Niko bribery deals: Tip of the iceberg

Staff Reporter

Niko Resources, a Canadian exploration company established in 1987 entered Bangladesh in 1997 and took part in second round gas block bidding. But it had to wait until 2003 to sign a Joint Venture Agreement with Bangladesh Petroleum Exploration Corporation to develop two gas fields.

But this deal was not done in a clean manner. Instead, Giasuddin Al Mamun had to be paid Taka sixty million in local currency and US$ 240,000 in three phases as bribe.

Royal Canadian Mounted Police (RCMP) Corporal Kevin Duggan and Corporal Lloyd Schoepp on November 7-8, 2008 questioned Mamun in jail and he admitted to have received the money in return for ensuring the deal (for Niko). When RCMP officials asked Giasuddin Al Mamun about the source of his influence, he said, “My power is fifty percent. I’m the friend of Tarique Rahman (son of Khaleda Zia who was the Prime Minister during 2001-2006).

Niko bribery case is just tip of the iceberg.

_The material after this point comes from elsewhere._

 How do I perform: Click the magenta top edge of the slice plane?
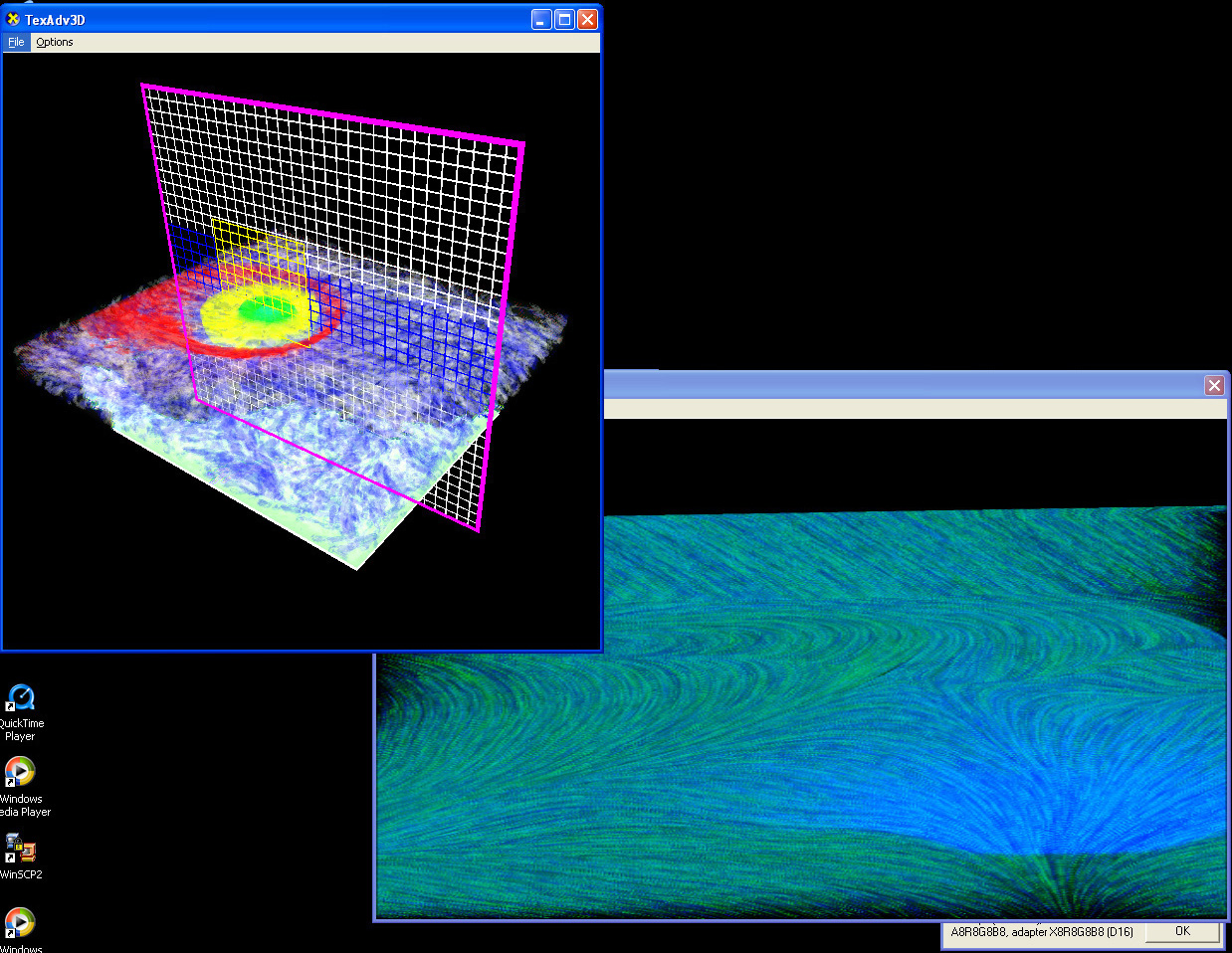[333, 114]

Giasuddin Al Mamoon, taking undue advantage of his friendship with the Prime Minister’s son, got indulged into limitless corruption and made hundreds of millions of Taka. Most of these funds were  smuggled out of Bangladesh and landed into Mamun’s foreign bank accounts and offshore accounts.

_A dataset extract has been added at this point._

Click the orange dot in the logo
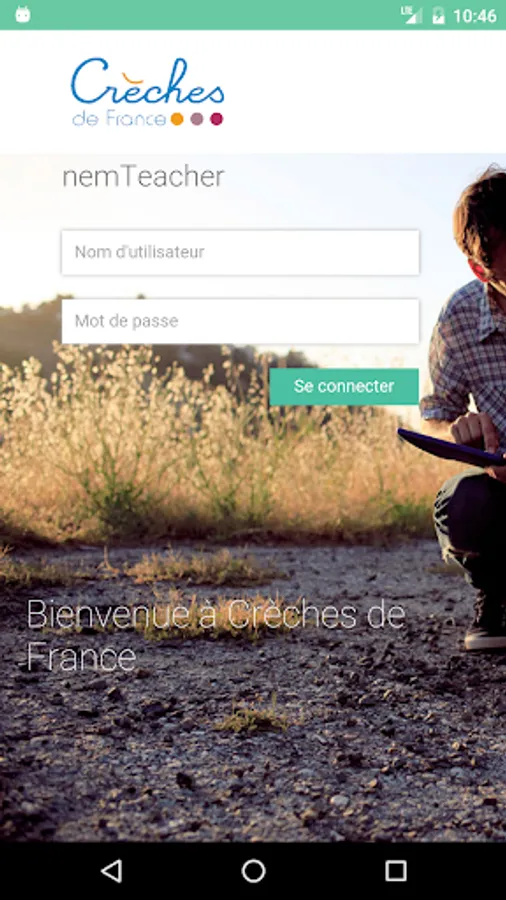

Weekly Blitz found evidences of another massive corruption. During 2001-2006, Mamun exerted his influence in helping several trading houses in selling Urea fertilizer to Bangladesh Chemical Industries Corporation (BCIC) at an exorbitant price. Over this period, BCIC purchased Urea fertilizer, mostly imported from Ukraine via a third country at the price of US$ 600-750 per tonnes, while the ex-factory price was below 100 dollars per tonne.
BCIC imports around 1.2-1.5 million tons of Urea fertilizer every year. It can be easily anticipated as to how Giasuddin Al Mamun visibly robbed-off Bangladesh by using his ‘fifty percent power’.